The task —
Everything from the line with "489x987 pixels. Task: Open" to the final line of the entries is to be set down exactly, except the pictures.

------------

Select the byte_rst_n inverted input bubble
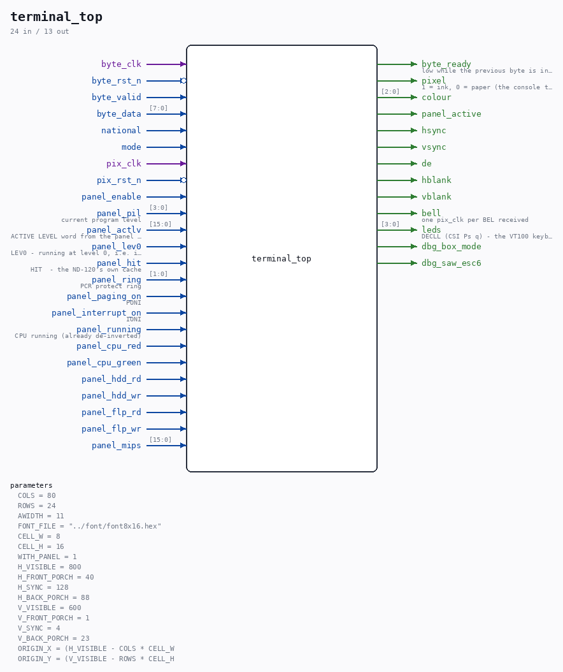563x672 pixels. point(183,80)
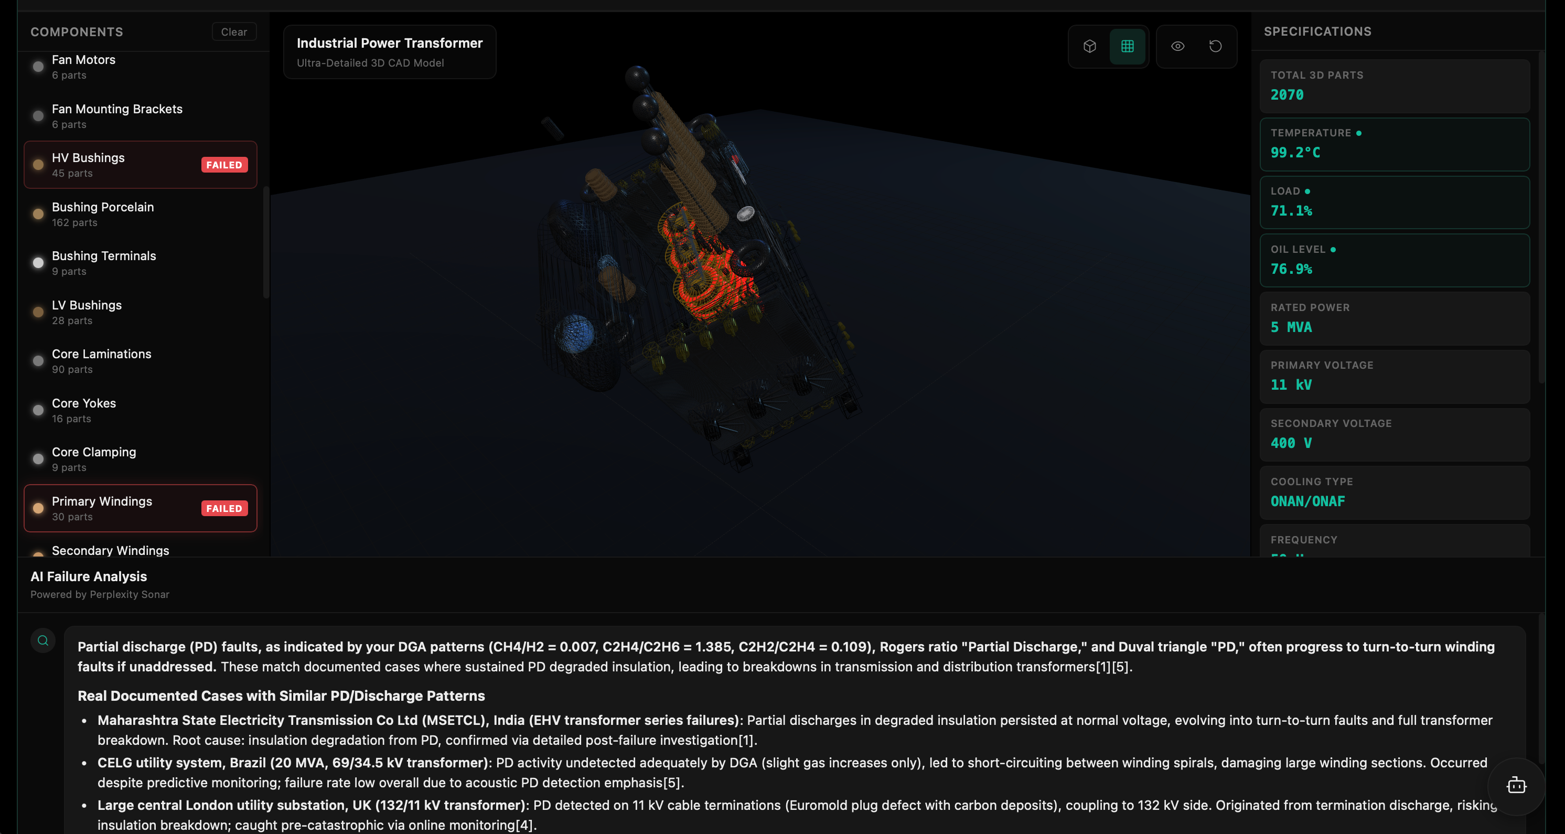The width and height of the screenshot is (1565, 834).
Task: Click the Oil Level reading card
Action: point(1394,261)
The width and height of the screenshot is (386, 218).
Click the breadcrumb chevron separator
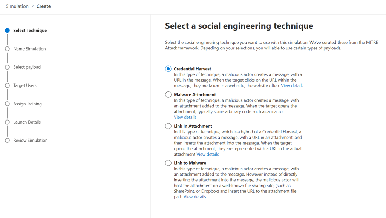pos(32,6)
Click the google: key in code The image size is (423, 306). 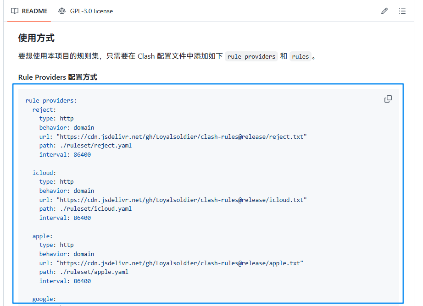tap(44, 299)
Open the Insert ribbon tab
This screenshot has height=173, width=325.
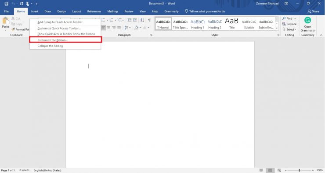[x=34, y=11]
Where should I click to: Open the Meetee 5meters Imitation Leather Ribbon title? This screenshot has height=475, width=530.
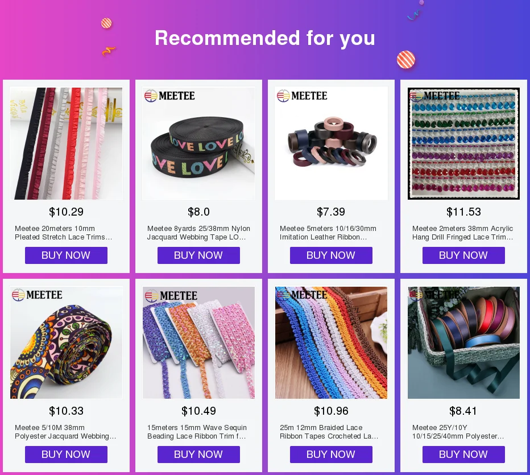click(328, 233)
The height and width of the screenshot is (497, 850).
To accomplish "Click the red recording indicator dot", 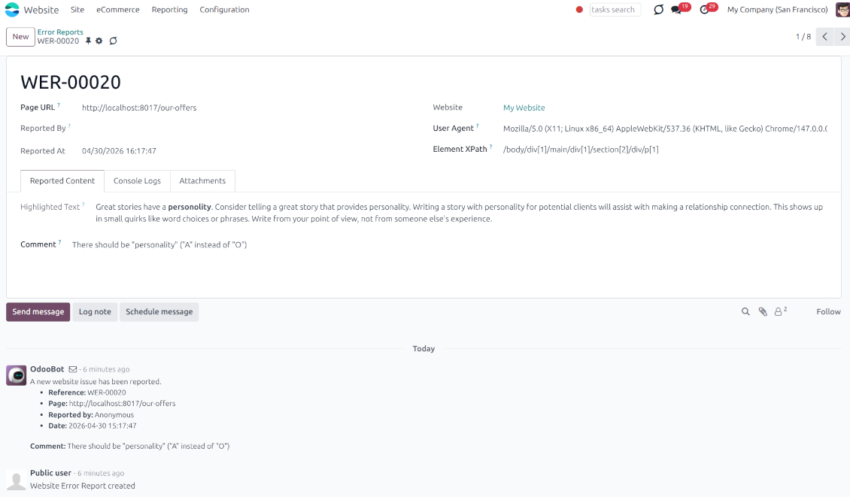I will (x=578, y=10).
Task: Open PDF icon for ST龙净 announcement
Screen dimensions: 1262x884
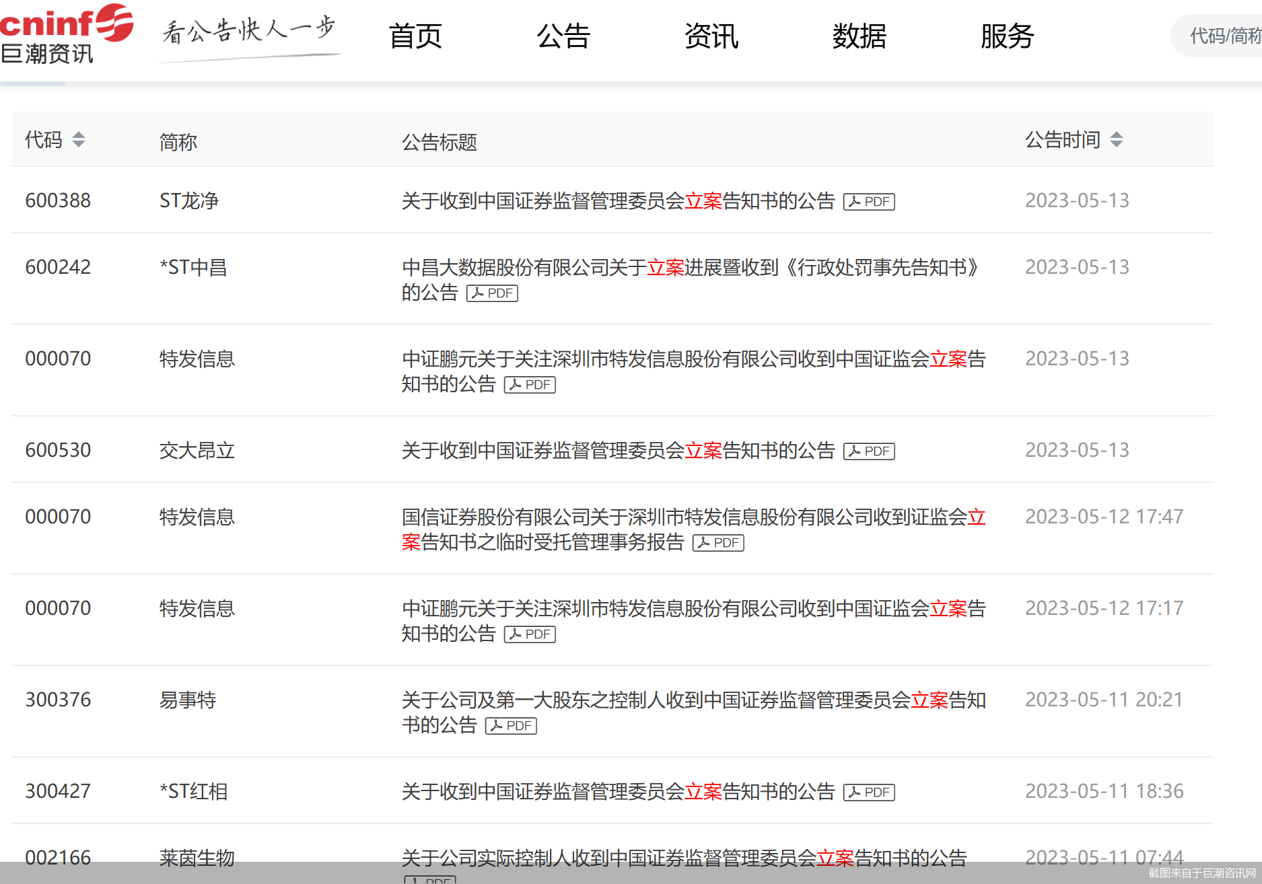Action: pyautogui.click(x=869, y=202)
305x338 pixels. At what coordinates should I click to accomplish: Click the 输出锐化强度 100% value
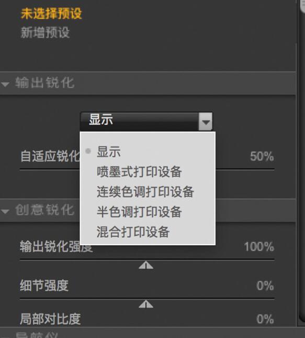tap(259, 247)
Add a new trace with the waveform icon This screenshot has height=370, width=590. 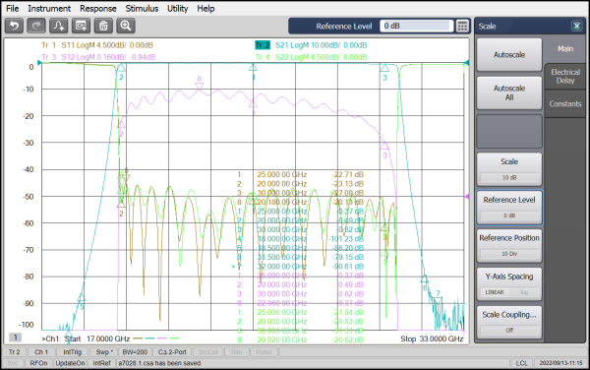pos(59,26)
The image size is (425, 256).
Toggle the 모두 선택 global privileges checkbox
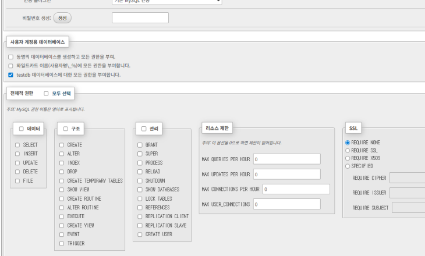point(47,93)
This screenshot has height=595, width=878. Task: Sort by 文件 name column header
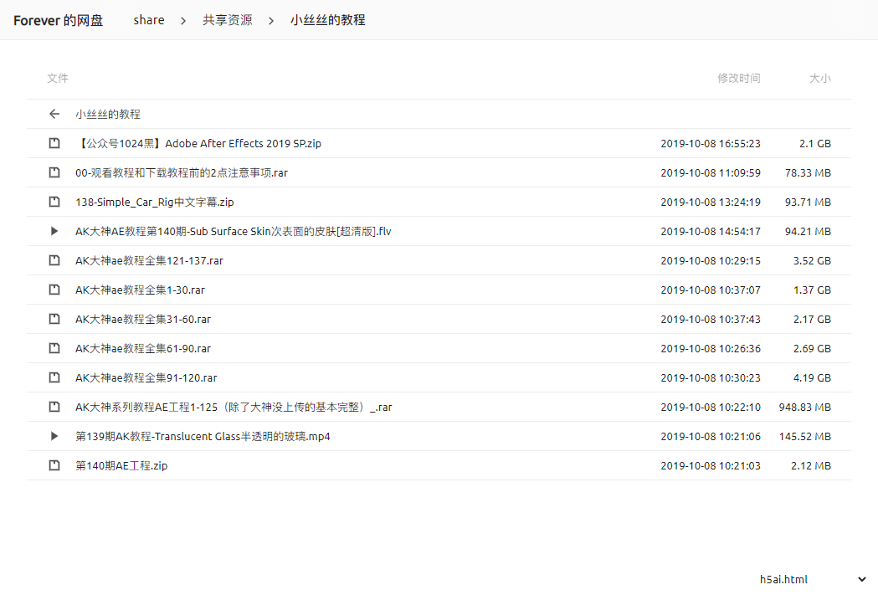tap(58, 78)
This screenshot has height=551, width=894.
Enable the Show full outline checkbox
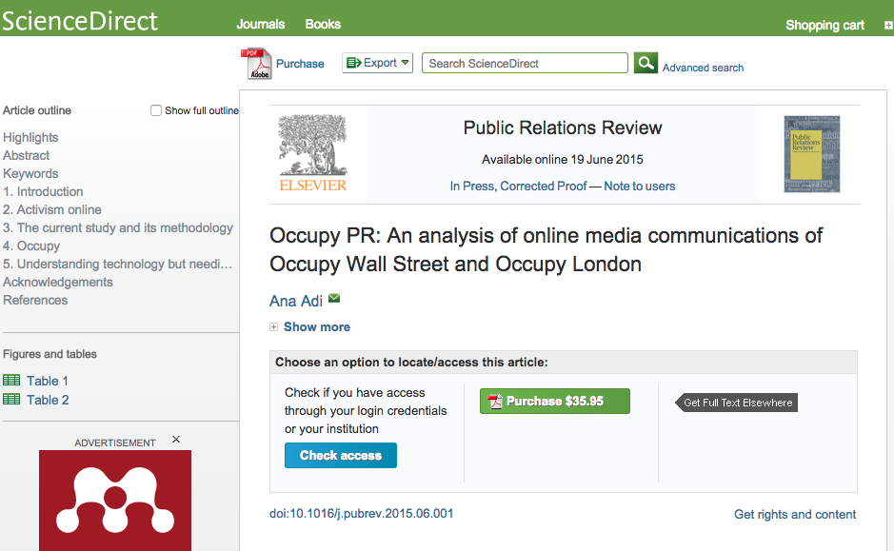[156, 110]
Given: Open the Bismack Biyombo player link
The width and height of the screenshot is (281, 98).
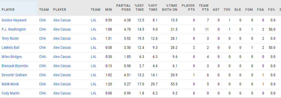Looking at the screenshot, I should [x=15, y=66].
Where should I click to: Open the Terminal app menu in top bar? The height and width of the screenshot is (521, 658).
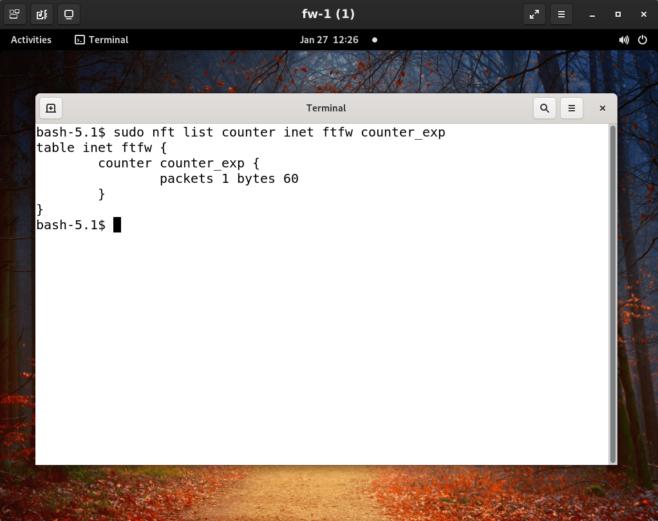pos(102,40)
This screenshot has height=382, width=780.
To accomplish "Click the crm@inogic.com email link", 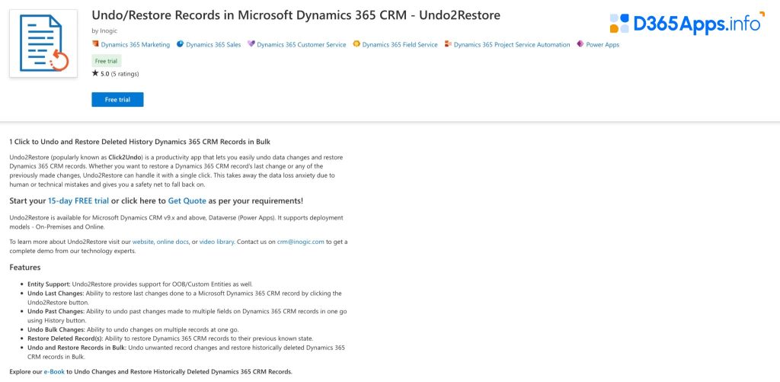I will (x=300, y=242).
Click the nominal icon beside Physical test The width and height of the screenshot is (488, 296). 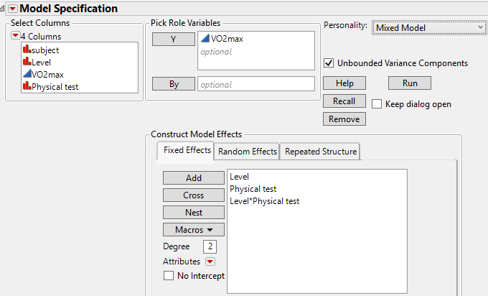pos(27,86)
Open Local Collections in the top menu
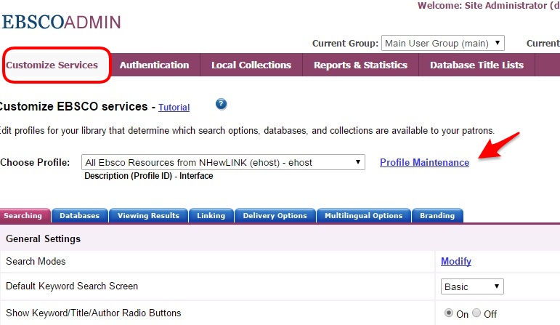 251,65
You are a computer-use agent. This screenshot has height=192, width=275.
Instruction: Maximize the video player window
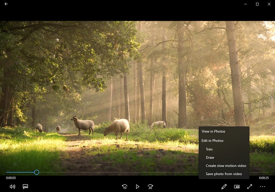pos(257,4)
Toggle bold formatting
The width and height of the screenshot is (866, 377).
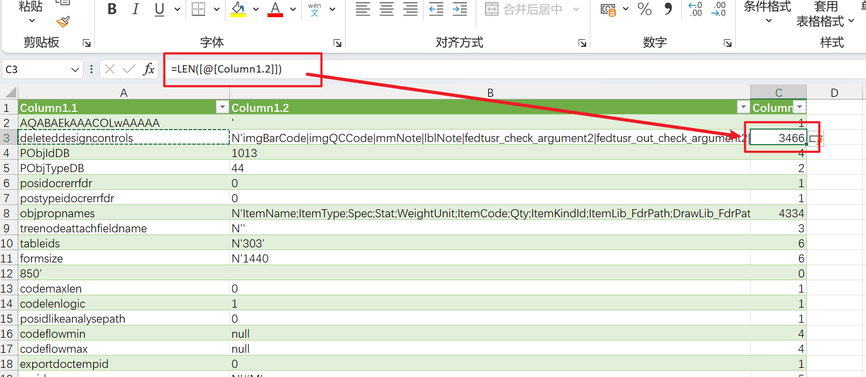click(x=112, y=9)
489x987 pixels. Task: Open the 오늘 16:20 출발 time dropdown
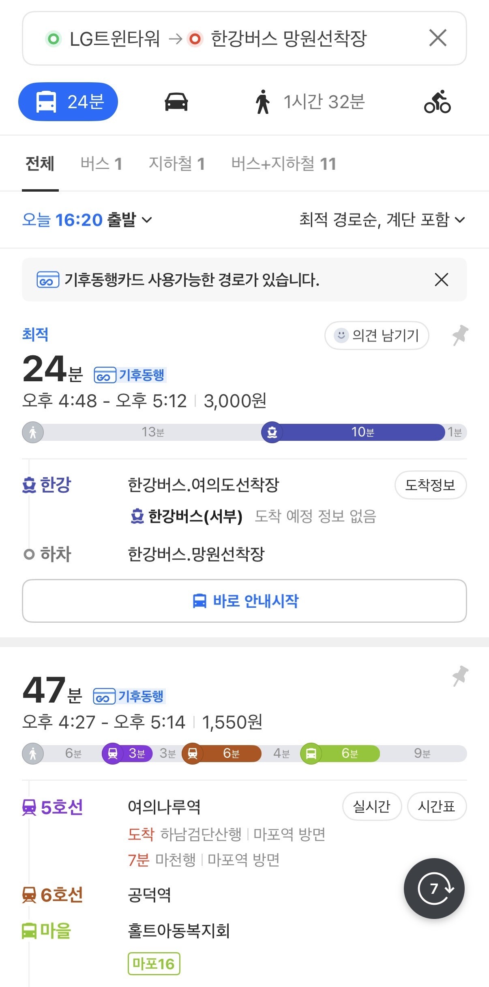tap(87, 220)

------------

Task result —
489x987 pixels. Task: Open the 오늘 16:20 출발 time dropdown
tap(87, 220)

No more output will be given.